Adventures in Regelkunde

Normalerweise sind die Profis auf den weltweiten Touren recht regelfest. Oder zumindest wissen sie genau, wann sie einen Offiziellen rufen müssen, um ein Problem zu klären. Am vergangenen Wochenende gab es jedoch gleich zwei Vorfälle, die für Diskussionen gesorgt haben. Der eine brachte gleich zwei Spielern die Disqualifikation ein, der andere kostete die Betroffene knapp 90.000 Dollar.

Das verloren gegangene Preisgeld kann Michelle Wie verschmerzen, schließlich hat sie gerade erst einen millionenschweren Werbevertrag mit McDonald’s abgeschlossen. Viel schwere wiegt, dass sie immer mehr den Ruf bekommt, eine Serien-Regelbrecherin zu sein. Bereits in ihrem ersten Profiturnier wurde sie für einen illegalen Drop zu nahe am Loch disqualifiziert, dann erhielt sie bei der British Open 2006 nachträglich zwei Strafschläge aufgebrummt, weil sie im Rückschwung ein Stück Moos im Bunker berührte. Später vergaß sie in aussichtsreicher Position liegend ihre Scorekarte zu unterzeichnen. Und jetzt ließen sie erneut zwei Strafschläge vom alleinigen zweiten auf den geteilten sechsten Platz purzeln.

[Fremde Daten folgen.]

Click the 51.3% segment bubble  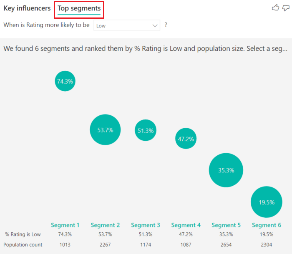146,130
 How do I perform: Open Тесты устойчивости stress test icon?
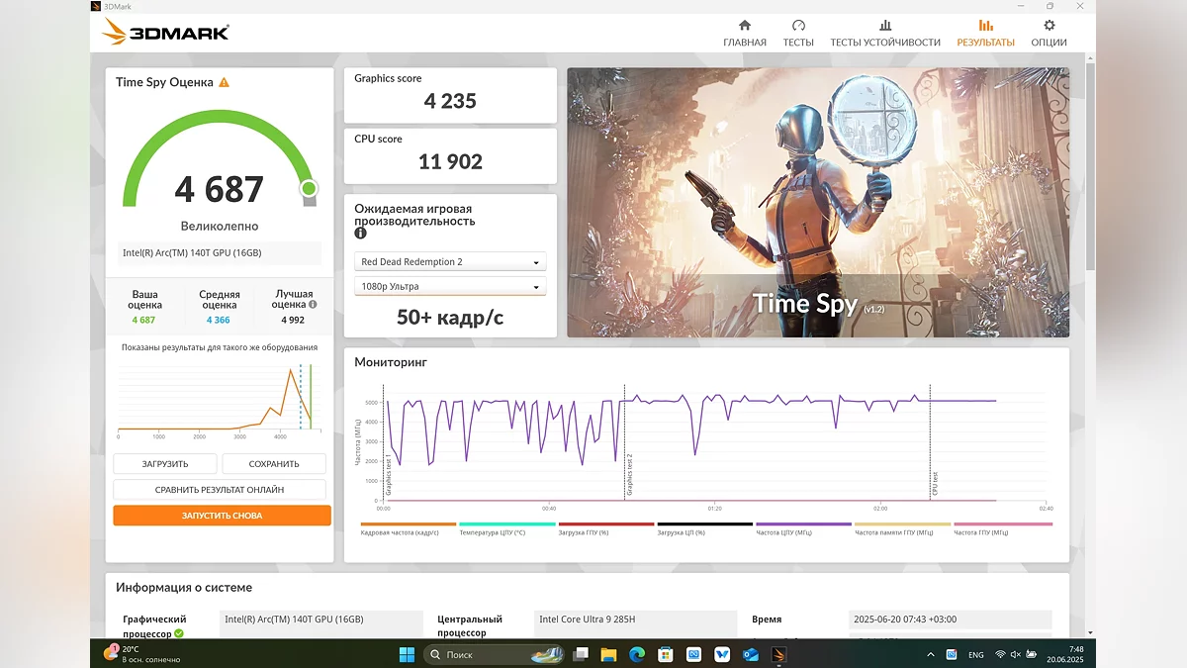click(x=884, y=26)
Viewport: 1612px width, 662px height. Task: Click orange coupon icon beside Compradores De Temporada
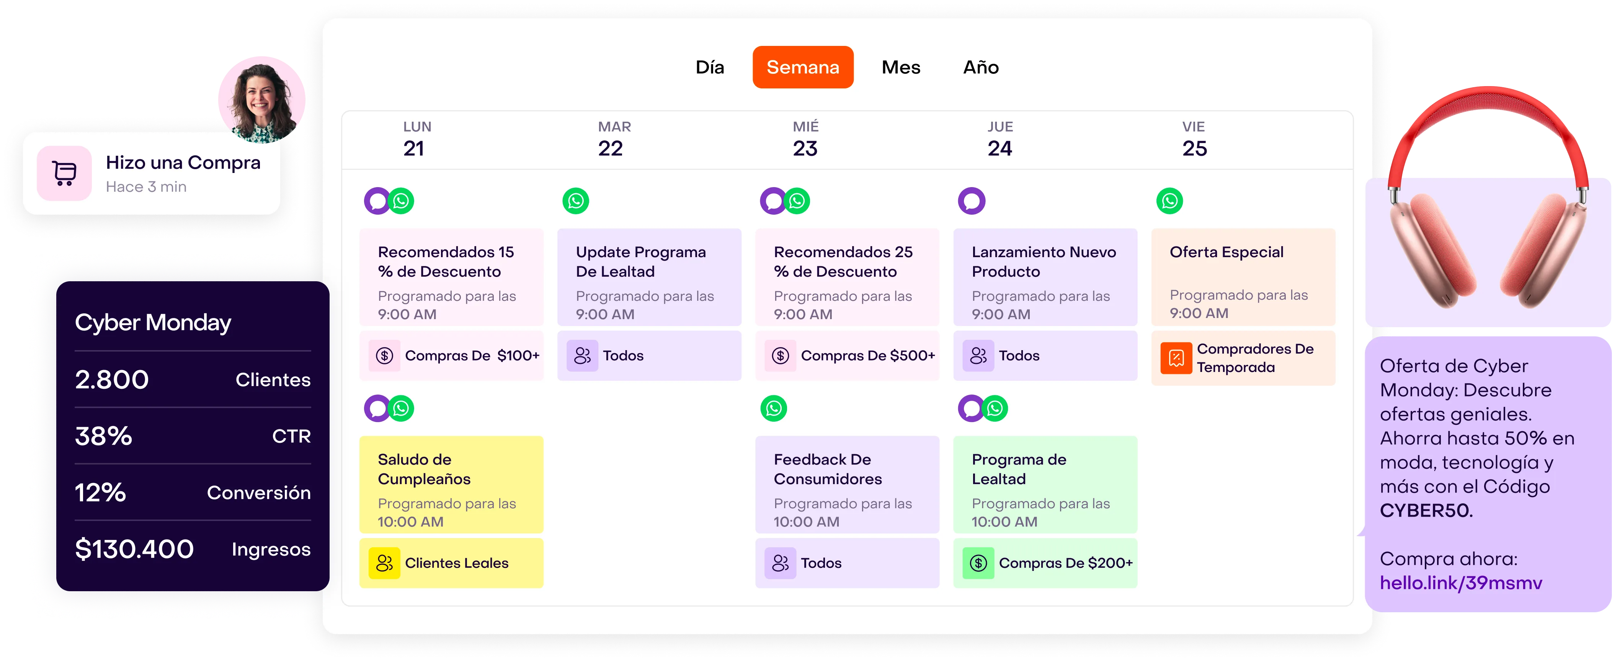pyautogui.click(x=1176, y=358)
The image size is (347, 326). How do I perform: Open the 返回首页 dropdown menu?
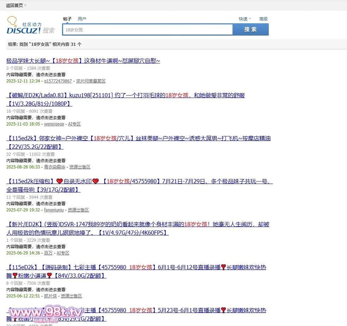(16, 5)
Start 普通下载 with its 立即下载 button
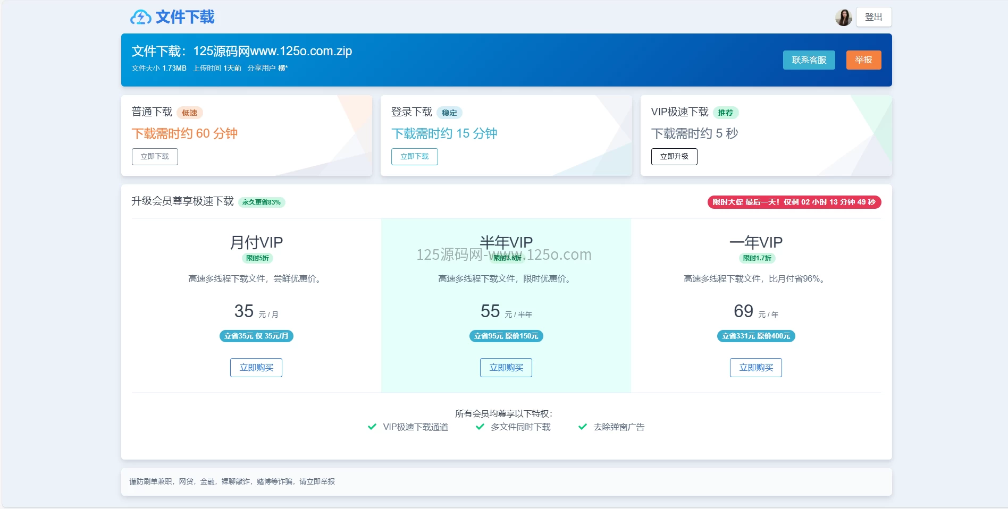 (155, 157)
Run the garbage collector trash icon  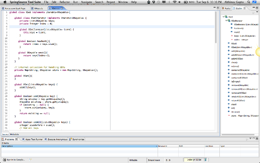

Was war passiert? In der Finalrunde der Kia Classic schlug Wie am 11. Loch den Ball ins Wasser. Allerdings lag die weiße Kugel verlockend nahe an der Uferkante, und so entschloss sich Wie, den Ball zu spielen. Mit einem Bein im Wasser stehend bewegte sie das Ding zwar aus dem Wasser, aber nicht aus dem Wasserhindernis – und setzte in einem Anfall geistiger Umnachtung ihren Schläger auf. Ein klarer Verstoß gegen Regel 13-4. Dumm gelaufen, zwei Strafschläge akzeptieren und runterschlucken, oder? Mitnichten. Wie versuchte zu argumentieren, dass sie lediglich ihr Gleichgewicht halten wollte – etwas womit sie der Strafe hätte entgehen können. Allerdings sprachen die Fernsehbilder klar dagegen. Selbst nach der Runde versuchte sie vehement ihren Standpunkt zu argumentieren. Und der TV-Zuschauer war hautnah dabei, weil der Golf Channel sie bis in die Scoring-Zone mit der Kamera verfolgte (eine Entscheidung die ihrerseits mindestens ebenso fragwürdig war wie Michelle Wies Argumentation). Immerhin blieb ihr die Disqualifikation erspart.

Damit erging es ihr besser als dem Spanier Borja Etchart und dem Norweger Eirik Tage Johansen, die nach der ersten Runde der Open de Andalucia disqualifiziert wurden. In diesem Fall wurde tatsächlich sogar eine bewusste Schummelei unterstellt. Etchart soll nach Aussage seiner Mitspieler Johansen und Andrew Coltart mehrfach auf dem Grün seinen Ball nach dem Markieren näher am Loch platziert haben. Statt dieses Problem unmittelbar auf dem Platz zu klären, gaben Coltart und Johansen ihren Verdacht erst nach der Runde an die Spielleitung weiter.

Dieser Fauxpas kostete dementsprechend auch Johansen das Turnier, der als Etcharts offizieller Zähler eingetragen war. Weil er wissentlich eine zu niedrige Scorekarte unterschrieben hatte, durfte der Norweger auch seine vierzehn Schläger sieben Sachen packen. Allerdings hätte es schlimmer kommen können. Wie die Irish Times berichtet soll Esteban Toledo in einem ähnlichen Fall seinen Mitspieler einen rechten Haken verpasst haben.